Do you find yourself checking your phone - First thing in the morning and the last thing at night as well as numerous times during the day? Then once you start you can’t resist checking emails. Oh! and you now have to see that someone has sent a message – WhatsApp, a text or on Messenger, and you can’t resist checking it out, and replying there and then. But it doesn’t stop there, as you decide to see whats going on with social media sites.
And that leads to going down a rabbit hole of exploration, leading to hours on your mobile. And don’t start me on the mobile phone actually ringing. So many people interrupt whatever is going on to take a call. It doesn’t matter that we are in the middle of a conversation. I am left with my mouth wide open in astonishment. It’s rude and leaves the other person feeling totally disregarded.
Because many Smartphones record when a message is delivered and read, it creates real anxiety about responding to the message.
I hear anxieties around not receiving replies within a few minutes or because there wasn’t an ‘X’ at the end of the message. Many people carry their phones with them wherever they go – even to the loo! So if they cause so much anxiety why are people so addicted to them?

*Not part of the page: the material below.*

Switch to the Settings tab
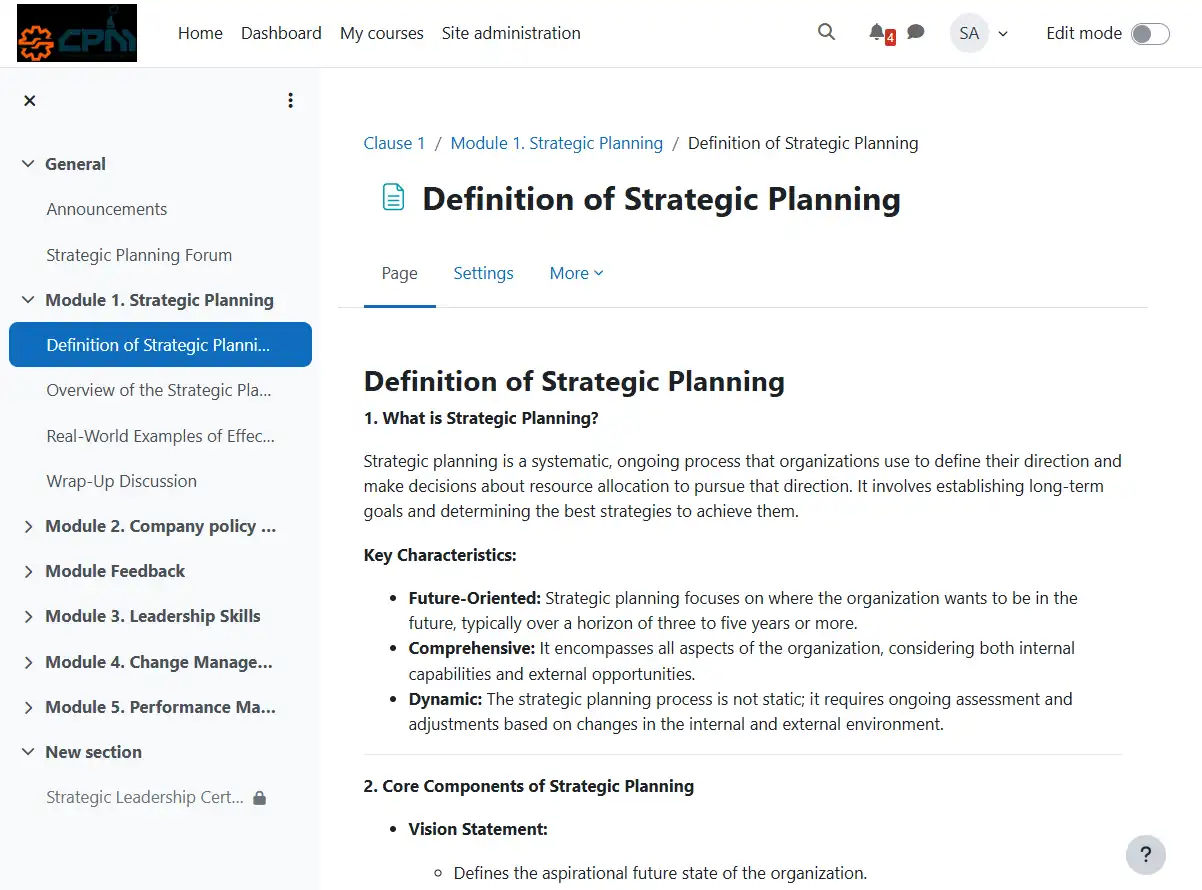This screenshot has width=1202, height=890. tap(483, 272)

I have done some research on this can the claim is that is it triggers a dopamine release, much in the same way as with any other addiction. Dopamine controls the pleasure centre in our brain. So when we receive a message, text, like, etc. it releases the chemical, but that pleasure-seeking chemical isn’t satisfied, because its always looking for more of what made us feel good. In its simplest forms, it’s function is to seek out food and sex. But in our sophisticated world, it seeks out other feel-good rewards. Which means you get caught in a Dopamine loop, constantly seeking that instant gratification.
How to break your SmartPhone habit
If you want to reduce your habit, there are many apps out there that can help you. One of them being BreakFree. My mobile actually reports my usage, which is really helpful, as it concentrates my mind.I always advise clients to keep their technology out of the bedroom. If you are in a relationship it’s a real passion killer too.Limit the time you spend on social media. Also the number of times you check emails. I have an autoresponder on my emails which lets people I have received their message and the time limit in which they can expect a reply.The real test is whether you can switch your phone off for a whole day or weekend.
If any of the suggestions make you feel uncomfortable just thinking about them, then ask yourself why. You can generally make a case to justify them, but is it valid? My concerns are that it causes a great deal of anxiety, especially in young people who are often still struggling to find their identity in the world. They get hung up on taking selfies, counting the ‘likes’ they receive on social media, and at times going to extreme lengths to obtain them - such as unsuitable posts.
Relationships are suffering.
Couples are neglecting their relationships, seeking that Dopamine hit on Social Media instead of focussing their efforts on their relationship. Spending long hours on their phones chatting to friends, excluding their partners. Or making contact on a social media platform with a long lost lover, and starting an affair.